President Donald Trump has been urging allies to step up more for 40 years and now says he is seriously considering pulling out of NATO

The message from Donald Trump was clear – America’s allies were taking advantage of it and the time had come to cut them loose.

‘The saga continues unabated as we defend the Persian Gulf,’ he wrote. ‘An area of only marginal significance to the United States for its oil supplies…but one upon which others are almost totally dependent.’

He was particularly angry at allies who had not sent mine sweeper vessels to help US efforts in the Middle East.

This was not President Trump venting on Truth Social. Social media was, at the time, science fiction. This was businessman Donald Trump castigating US allies nearly 40 years ago.

It was September 2, 1987 and Trump had spent $94,801 taking out full-page adverts in the New York Times and Washington Post to ask why the US was paying billions of dollars to protect allies who did nothing in return.

His language then was exactly the same as it is now. Trump has been nothing if not consistent in his disdain for NATO  and, on Wednesday, he threatened to pull America out of the alliance.

Trump’s latest takedown of NATO came on April 1 and, had the comments been made in isolation, officials in European capitals might have thought it was his idea of an April Fools’ joke. However, it was far from the first time he has expressed similar sentiments.

Allies may not have read his 1987 newspaper advert, but they were listening in 2016 when, during his presidential campaign, he slammed ‘NATO members that aren’t paying their bills.’

At that time, he also suggested the US may not defend the Baltic states against Russia if they did not ‘fulfil their obligations to us.’

President Donald Trump has been urging allies to step up more for 40 years and now says he is seriously considering pulling out of NATO

President Donald Trump has been urging allies to step up more for 40 years and now says he is seriously considering pulling out of NATO

Then, days before he took office in January 2017, he declared: ‘I said a long time ago that NATO had problems. Number one, it was obsolete, because it was designed many, many years ago.’

The following year, at a tumultuous NATO summit in Brussels in July 2018, he told European leaders directly to their faces that he was considering leaving.

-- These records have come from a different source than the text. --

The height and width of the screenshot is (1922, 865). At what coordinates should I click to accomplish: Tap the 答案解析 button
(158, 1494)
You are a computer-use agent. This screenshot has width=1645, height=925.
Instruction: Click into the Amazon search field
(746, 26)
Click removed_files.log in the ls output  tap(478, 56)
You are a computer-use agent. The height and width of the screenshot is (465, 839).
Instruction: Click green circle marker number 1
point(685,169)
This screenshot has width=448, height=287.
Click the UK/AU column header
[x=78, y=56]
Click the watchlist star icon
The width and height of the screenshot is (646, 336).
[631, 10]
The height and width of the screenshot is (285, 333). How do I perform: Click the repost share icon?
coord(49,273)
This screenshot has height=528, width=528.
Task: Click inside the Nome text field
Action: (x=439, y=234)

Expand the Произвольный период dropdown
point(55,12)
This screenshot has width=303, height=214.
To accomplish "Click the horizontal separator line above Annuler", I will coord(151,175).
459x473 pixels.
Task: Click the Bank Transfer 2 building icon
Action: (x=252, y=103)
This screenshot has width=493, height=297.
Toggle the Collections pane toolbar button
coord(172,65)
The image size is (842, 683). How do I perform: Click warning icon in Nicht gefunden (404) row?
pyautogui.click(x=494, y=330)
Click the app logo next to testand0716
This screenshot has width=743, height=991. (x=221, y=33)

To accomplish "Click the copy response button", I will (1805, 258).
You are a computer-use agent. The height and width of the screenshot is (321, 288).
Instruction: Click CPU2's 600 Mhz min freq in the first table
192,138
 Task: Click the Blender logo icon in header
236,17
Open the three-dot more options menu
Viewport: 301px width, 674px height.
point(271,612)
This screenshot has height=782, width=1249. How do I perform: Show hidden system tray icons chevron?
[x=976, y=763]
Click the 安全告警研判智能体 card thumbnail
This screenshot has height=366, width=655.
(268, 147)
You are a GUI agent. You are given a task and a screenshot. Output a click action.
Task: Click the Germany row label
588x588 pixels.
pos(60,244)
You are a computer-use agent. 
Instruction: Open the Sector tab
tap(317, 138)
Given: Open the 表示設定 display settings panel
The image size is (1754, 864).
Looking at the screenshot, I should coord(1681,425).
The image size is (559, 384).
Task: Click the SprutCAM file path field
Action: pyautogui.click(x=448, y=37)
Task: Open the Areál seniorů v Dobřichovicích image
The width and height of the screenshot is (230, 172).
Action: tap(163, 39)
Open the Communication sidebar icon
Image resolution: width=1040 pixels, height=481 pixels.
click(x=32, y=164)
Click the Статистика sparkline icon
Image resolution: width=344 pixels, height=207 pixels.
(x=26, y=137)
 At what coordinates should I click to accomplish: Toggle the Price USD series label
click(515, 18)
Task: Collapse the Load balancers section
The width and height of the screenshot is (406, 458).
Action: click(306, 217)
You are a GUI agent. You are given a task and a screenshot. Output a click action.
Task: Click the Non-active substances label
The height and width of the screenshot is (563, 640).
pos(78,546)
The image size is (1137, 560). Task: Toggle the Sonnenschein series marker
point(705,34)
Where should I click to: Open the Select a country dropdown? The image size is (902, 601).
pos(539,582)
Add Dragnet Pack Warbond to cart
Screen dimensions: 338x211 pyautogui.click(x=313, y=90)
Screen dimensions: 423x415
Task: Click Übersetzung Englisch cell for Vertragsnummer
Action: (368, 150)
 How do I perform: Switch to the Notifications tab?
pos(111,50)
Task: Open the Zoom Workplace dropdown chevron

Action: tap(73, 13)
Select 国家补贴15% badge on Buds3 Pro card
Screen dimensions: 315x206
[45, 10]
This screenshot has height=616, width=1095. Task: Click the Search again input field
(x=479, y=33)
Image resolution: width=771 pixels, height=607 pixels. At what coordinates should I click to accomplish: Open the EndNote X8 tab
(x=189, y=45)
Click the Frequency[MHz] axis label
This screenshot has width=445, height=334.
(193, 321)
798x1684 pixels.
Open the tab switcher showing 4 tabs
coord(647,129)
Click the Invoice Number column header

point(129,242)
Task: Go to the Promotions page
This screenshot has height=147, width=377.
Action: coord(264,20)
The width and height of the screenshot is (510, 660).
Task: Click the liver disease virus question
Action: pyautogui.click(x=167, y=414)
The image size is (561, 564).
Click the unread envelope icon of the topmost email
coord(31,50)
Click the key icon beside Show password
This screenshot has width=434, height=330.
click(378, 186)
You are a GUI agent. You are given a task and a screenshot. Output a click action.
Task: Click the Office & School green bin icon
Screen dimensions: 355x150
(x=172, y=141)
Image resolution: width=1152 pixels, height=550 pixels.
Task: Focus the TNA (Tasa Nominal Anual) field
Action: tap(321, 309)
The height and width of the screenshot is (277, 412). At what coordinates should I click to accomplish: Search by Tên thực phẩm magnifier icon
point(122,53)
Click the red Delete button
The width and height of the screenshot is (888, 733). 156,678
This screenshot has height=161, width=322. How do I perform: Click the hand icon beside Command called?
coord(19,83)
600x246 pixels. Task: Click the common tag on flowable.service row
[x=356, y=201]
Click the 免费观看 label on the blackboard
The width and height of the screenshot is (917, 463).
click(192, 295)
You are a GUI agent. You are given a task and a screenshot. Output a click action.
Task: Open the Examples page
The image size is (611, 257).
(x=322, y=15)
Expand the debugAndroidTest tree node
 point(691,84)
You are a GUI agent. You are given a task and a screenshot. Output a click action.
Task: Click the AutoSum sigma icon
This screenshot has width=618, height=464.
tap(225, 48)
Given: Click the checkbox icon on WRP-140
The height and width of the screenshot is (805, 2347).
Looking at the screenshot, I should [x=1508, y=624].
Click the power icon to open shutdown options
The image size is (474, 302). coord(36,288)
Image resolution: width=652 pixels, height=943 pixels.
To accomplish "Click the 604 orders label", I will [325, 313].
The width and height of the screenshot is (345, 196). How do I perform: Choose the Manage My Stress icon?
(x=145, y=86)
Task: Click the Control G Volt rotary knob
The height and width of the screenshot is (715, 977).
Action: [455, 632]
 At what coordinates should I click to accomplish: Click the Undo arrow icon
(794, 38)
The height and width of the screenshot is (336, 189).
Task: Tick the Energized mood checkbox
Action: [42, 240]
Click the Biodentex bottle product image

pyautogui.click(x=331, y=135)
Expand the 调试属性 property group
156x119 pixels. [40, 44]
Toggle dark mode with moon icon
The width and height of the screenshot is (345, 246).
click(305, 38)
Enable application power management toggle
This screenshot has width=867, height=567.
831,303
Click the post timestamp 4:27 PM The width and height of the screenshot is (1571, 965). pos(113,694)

Later, at a rally in West Virginia, Trump confirmed how he had told allies in private ‘Yes, I will leave if you don’t pay your bills,’ and that ‘You could see those checkbooks came out for billions of dollars.’

After January 2021, when he was out of office, senior officials from his first term, including former National Security Advisor John Bolton, revealed that Trump had threatened to destroy NATO.

Bolton predicted he would ‘almost certainly withdraw’ from the alliance in a second term. Officials said Trump didn’t see the point of it for America.

When he hit the campaign trail in 2024 the threats ramped up as Trump suggested Russia should be able to do ‘whatever the hell they want’ with US allies who did not pay their fair share of defense costs.

After assuming office again in 2025, Trump’s relationship with key European allies initially appeared to improve as they did commit to increased defense spending.

However, relations took a new hit when he threatened to invade Greenland, an overseas territory of NATO ally Denmark.

Remarks the president made that allies had ‘stayed a little back, a little off the front lines’ in Afghanistan were also deeply damaging.

With fault lines spreading within NATO the Iran war subsequently became, for Trump, a litmus test on whether allies would rush to support the US. They did not.

Once again, Trump seemed notably vexed by allies not sending mine sweepers, exactly the same topic that had so annoyed him in 1987.

Trump made the Iran war a litmus test for allies; Here, a fire erupts at an oil depot in Iran's capital Tehran

Trump made the Iran war a litmus test for allies; Here, a fire erupts at an oil depot in Iran’s capital Tehran

By March 20, 2026 Trump seemed closer than ever to upending the world order by acting on a grudge against NATO that had been brewing for decades.

‘Without the U.S.A., NATO IS A PAPER TIGER!,’ he wrote on Truth Social.

‘They didn’t want to join the fight to stop a Nuclear Powered Iran. Now that fight is Militarily WON, with very little danger for them, they complain about the high oil prices they are forced to pay, but don’t want to help open the Strait of Hormuz, a simple military maneuver that is the single reason for the high oil prices.

‘So easy for them to do, with so little risk. COWARDS, and we will REMEMBER!’

A week later, on March 27, he told a crowd in Miami he was done with NATO allies.

‘We would have always been there for them, but now, based on their actions, I guess we don’t have to be, do we?’ he said.

Trump knew well the significance of what he was saying.

‘That sounds like a breaking story,’ he went on, looking at the media. ‘Yes, sir. Is that breaking news? I think we just have breaking news.

‘But that’s the fact. I’ve been saying ‌that – why would we be there for them if they’re not there for us? They weren’t there for us.’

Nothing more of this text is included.